_书面指令_: 将下列条目从第一行起，一直抄到含有“point(298,216)”的那一行为止，一字不改，首尾两行都要包括在内。
##### 所给数据
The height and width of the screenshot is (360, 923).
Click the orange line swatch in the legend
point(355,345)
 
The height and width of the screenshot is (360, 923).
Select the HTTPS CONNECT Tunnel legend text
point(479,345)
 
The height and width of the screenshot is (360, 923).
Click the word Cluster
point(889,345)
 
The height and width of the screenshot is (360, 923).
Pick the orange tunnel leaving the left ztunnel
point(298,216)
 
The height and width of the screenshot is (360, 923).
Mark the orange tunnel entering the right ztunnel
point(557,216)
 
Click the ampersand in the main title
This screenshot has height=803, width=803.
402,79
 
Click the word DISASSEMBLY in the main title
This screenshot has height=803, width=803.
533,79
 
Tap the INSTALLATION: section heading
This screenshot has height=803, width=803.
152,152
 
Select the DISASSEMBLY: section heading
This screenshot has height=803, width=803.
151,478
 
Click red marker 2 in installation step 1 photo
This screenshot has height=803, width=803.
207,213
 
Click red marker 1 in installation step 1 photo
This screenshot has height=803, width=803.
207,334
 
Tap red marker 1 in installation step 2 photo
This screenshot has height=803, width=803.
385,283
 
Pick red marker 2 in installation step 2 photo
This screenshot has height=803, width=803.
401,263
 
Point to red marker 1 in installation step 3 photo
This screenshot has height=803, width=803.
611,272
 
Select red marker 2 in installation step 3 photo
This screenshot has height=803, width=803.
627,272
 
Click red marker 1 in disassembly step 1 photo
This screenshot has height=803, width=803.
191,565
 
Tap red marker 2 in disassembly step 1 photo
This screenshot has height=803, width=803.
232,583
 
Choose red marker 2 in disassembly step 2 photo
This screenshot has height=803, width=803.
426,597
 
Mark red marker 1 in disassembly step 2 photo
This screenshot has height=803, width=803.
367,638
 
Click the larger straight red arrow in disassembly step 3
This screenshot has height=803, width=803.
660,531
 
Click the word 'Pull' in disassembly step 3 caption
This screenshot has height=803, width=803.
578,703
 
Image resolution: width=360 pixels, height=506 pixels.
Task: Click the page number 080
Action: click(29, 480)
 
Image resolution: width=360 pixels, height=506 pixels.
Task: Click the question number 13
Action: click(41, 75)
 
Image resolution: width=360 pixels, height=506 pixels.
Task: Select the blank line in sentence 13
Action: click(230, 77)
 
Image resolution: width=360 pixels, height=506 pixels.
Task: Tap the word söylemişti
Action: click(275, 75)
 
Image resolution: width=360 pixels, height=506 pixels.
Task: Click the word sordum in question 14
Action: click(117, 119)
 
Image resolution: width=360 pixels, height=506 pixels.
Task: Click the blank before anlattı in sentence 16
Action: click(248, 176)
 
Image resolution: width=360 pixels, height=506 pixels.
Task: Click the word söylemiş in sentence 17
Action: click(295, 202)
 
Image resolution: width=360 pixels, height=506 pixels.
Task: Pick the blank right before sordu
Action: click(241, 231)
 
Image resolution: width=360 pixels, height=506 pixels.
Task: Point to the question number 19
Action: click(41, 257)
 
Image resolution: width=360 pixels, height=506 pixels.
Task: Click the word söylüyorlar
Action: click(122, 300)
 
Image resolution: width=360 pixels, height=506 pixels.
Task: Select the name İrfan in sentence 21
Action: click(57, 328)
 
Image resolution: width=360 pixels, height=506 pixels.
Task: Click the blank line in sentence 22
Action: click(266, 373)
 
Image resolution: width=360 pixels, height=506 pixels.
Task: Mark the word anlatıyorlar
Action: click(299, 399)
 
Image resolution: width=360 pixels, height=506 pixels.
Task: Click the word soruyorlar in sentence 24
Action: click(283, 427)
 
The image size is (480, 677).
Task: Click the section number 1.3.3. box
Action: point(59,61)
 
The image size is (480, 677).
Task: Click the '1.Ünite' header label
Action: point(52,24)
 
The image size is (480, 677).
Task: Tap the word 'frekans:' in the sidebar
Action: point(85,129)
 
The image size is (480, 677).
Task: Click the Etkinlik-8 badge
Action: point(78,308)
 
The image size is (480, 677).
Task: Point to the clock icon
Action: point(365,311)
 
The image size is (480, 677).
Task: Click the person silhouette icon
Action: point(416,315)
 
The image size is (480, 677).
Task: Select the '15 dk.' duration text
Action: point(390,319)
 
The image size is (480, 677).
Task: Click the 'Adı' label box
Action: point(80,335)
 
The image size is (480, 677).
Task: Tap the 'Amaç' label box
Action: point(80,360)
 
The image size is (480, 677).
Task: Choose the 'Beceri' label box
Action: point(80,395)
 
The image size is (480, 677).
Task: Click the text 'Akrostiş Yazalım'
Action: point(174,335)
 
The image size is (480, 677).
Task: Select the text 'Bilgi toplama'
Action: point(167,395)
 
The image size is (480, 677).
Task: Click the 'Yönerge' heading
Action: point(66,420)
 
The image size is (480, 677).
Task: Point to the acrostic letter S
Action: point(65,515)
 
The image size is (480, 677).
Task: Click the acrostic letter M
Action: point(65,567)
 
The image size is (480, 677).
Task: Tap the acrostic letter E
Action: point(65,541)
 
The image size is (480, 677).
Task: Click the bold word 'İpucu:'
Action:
##########
_完整作答_:
The height and width of the screenshot is (360, 923).
Click the orange line swatch in the legend
point(355,345)
 
The height and width of the screenshot is (360, 923).
Select the HTTPS CONNECT Tunnel legend text
point(479,345)
 
The height and width of the screenshot is (360, 923).
Click the word Cluster
point(889,345)
 
The height and width of the screenshot is (360, 923).
Pick the orange tunnel leaving the left ztunnel
point(298,216)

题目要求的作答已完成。